--- START ---

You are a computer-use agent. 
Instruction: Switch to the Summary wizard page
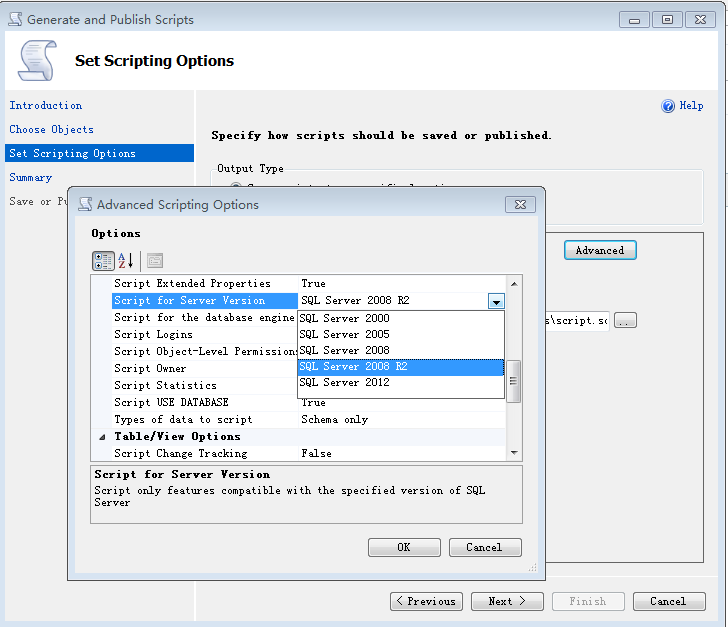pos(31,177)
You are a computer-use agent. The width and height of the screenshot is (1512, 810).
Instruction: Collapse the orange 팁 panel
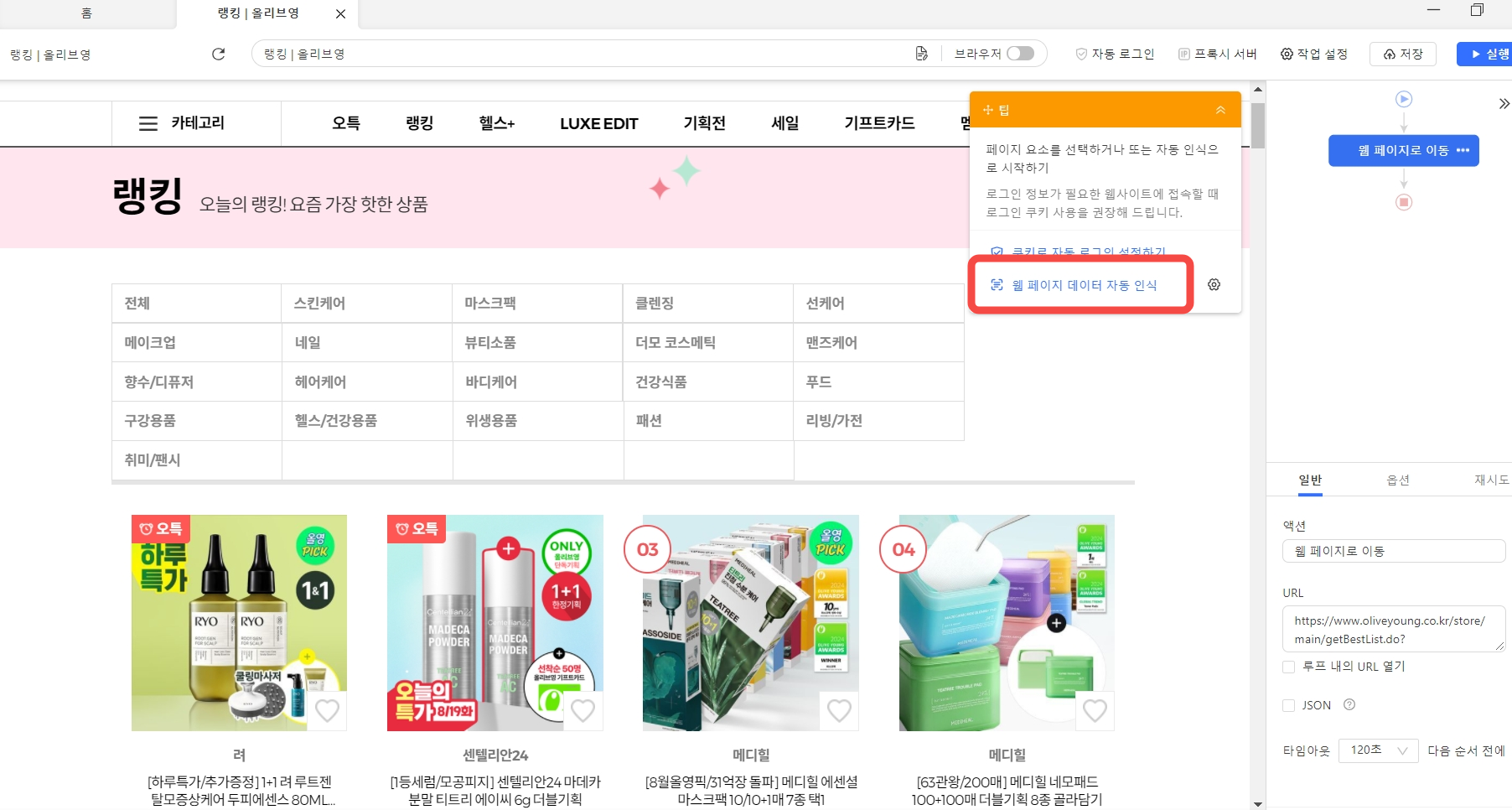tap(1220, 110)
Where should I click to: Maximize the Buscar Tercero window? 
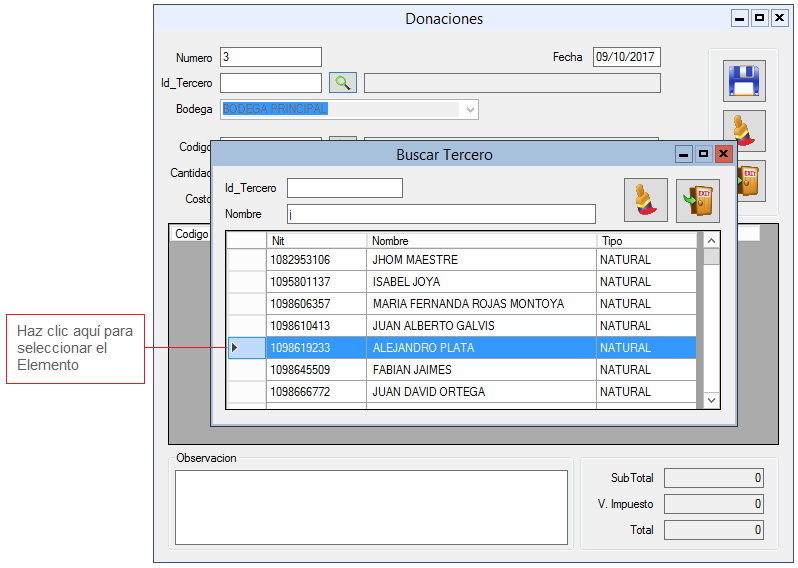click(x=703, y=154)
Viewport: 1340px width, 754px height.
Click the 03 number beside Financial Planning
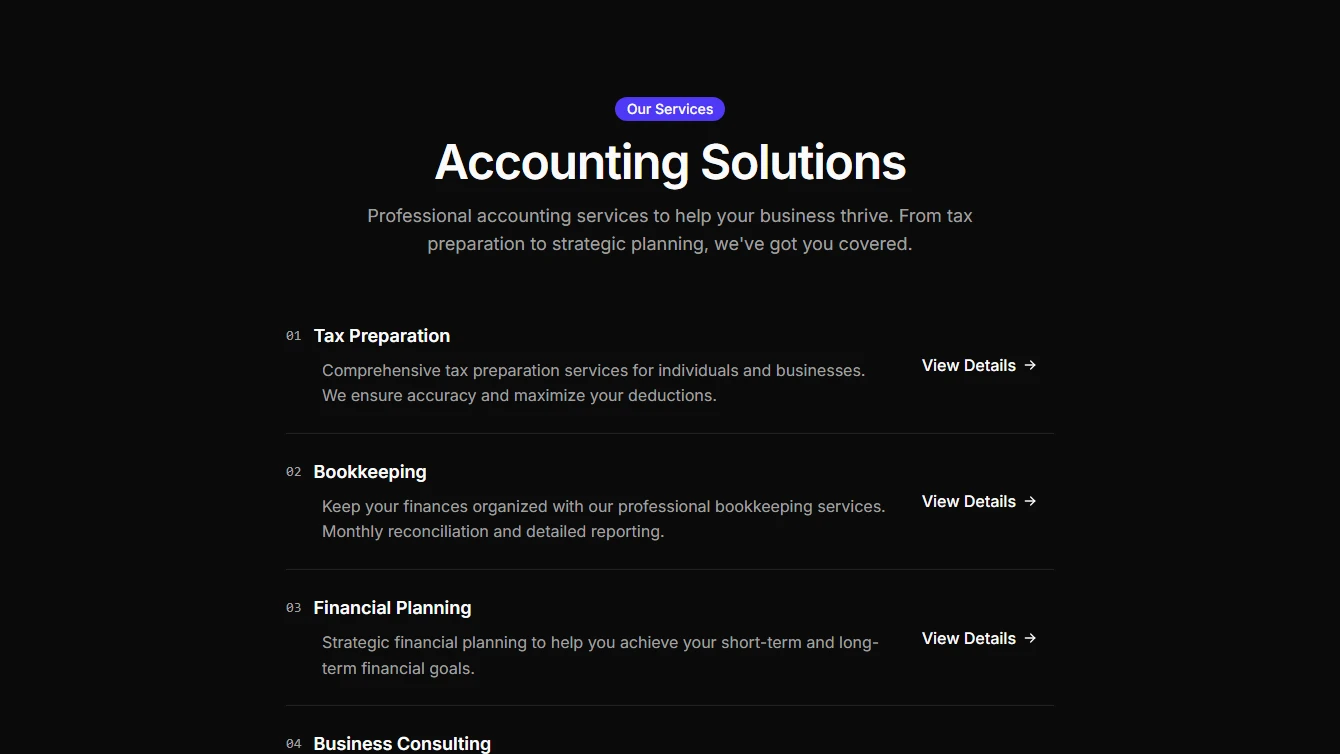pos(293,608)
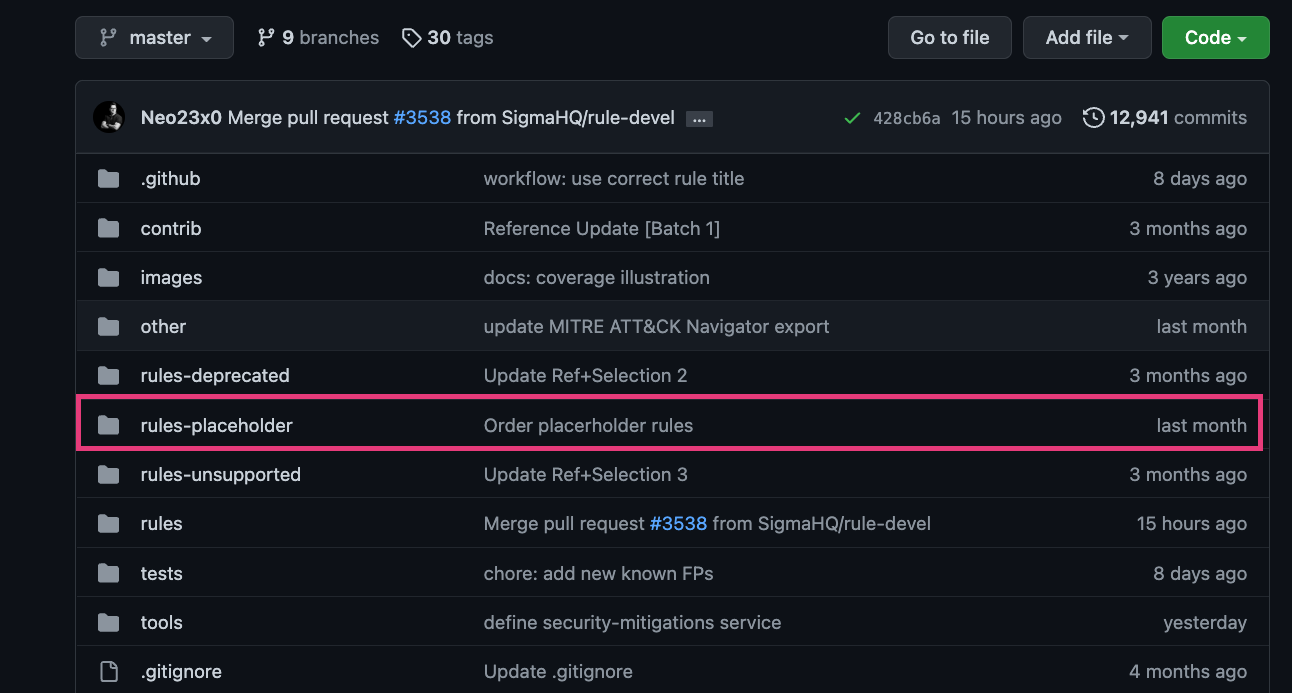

--- END ---

▶ [REQUIREMENT]:
Everything in the listing except the pictures must come back exactly as written.

▶ [EXPECTED ANSWER]:
You are a computer-use agent. 
Instruction: Switch to the Summary wizard page
pos(31,177)
You are a computer-use agent. The width and height of the screenshot is (1512, 810).
Instruction: Collapse the orange 팁 panel
tap(1220, 110)
Where should I click to: Maximize the Buscar Tercero window? 
click(x=703, y=154)
Viewport: 1340px width, 754px height.
Click the 03 number beside Financial Planning
pos(293,608)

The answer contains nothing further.